# TASK DIRECTIONS:
Out of the records below, copy all lines in which the word "Toggle" occurs.

# RECORDS FOR THIS EXERCISE:
··········
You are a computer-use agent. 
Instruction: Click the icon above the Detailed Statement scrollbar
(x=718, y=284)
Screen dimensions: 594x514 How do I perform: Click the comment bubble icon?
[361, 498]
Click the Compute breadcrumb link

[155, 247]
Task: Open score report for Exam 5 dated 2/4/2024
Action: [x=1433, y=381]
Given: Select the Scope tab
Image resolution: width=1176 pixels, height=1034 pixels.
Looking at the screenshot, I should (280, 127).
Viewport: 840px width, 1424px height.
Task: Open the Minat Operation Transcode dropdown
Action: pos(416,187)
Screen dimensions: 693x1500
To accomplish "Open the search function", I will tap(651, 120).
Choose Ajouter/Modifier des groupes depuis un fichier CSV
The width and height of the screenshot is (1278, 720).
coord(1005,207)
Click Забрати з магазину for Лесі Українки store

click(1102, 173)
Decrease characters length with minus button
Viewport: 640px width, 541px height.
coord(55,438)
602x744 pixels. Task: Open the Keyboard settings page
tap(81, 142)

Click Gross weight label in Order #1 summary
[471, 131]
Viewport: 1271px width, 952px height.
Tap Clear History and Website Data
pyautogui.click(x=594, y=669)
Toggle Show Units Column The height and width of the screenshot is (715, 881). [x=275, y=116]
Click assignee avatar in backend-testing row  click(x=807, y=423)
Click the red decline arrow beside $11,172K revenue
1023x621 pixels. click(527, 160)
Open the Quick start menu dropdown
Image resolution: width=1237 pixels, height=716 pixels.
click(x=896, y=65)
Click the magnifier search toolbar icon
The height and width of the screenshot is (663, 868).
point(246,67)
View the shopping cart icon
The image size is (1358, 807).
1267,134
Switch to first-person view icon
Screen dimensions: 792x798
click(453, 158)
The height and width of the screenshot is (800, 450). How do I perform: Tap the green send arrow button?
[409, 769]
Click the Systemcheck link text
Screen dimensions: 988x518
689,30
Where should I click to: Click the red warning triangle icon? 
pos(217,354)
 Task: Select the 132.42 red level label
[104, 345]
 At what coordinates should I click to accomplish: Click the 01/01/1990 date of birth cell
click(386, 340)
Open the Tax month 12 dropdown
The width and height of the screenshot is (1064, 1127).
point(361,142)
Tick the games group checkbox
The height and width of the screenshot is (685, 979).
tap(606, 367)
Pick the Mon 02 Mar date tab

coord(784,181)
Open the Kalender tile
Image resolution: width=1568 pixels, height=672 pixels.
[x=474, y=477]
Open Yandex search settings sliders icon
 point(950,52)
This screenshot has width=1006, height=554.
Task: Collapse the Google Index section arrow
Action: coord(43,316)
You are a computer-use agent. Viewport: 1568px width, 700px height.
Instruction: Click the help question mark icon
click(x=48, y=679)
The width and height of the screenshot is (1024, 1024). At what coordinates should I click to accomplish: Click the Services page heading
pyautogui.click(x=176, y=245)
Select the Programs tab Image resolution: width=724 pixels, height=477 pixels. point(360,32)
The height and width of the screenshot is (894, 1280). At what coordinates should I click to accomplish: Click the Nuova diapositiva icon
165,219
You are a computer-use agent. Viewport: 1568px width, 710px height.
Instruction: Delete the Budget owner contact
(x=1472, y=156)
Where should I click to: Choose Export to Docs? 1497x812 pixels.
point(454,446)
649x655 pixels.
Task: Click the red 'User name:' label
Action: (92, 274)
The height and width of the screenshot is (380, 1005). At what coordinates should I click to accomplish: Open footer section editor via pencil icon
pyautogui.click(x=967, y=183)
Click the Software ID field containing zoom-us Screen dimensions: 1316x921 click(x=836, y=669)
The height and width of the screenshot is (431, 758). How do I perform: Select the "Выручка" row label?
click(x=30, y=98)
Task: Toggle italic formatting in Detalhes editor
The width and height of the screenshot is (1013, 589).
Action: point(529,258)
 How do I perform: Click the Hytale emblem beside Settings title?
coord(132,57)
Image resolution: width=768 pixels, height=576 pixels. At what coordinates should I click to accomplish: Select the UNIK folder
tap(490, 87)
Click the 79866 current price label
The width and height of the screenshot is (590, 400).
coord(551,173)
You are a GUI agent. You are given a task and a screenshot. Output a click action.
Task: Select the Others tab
··········
# ANSWER TO THIS TASK:
Toggle Show Units Column The height and width of the screenshot is (715, 881). [x=275, y=116]
Task: Toggle italic formatting in Detalhes editor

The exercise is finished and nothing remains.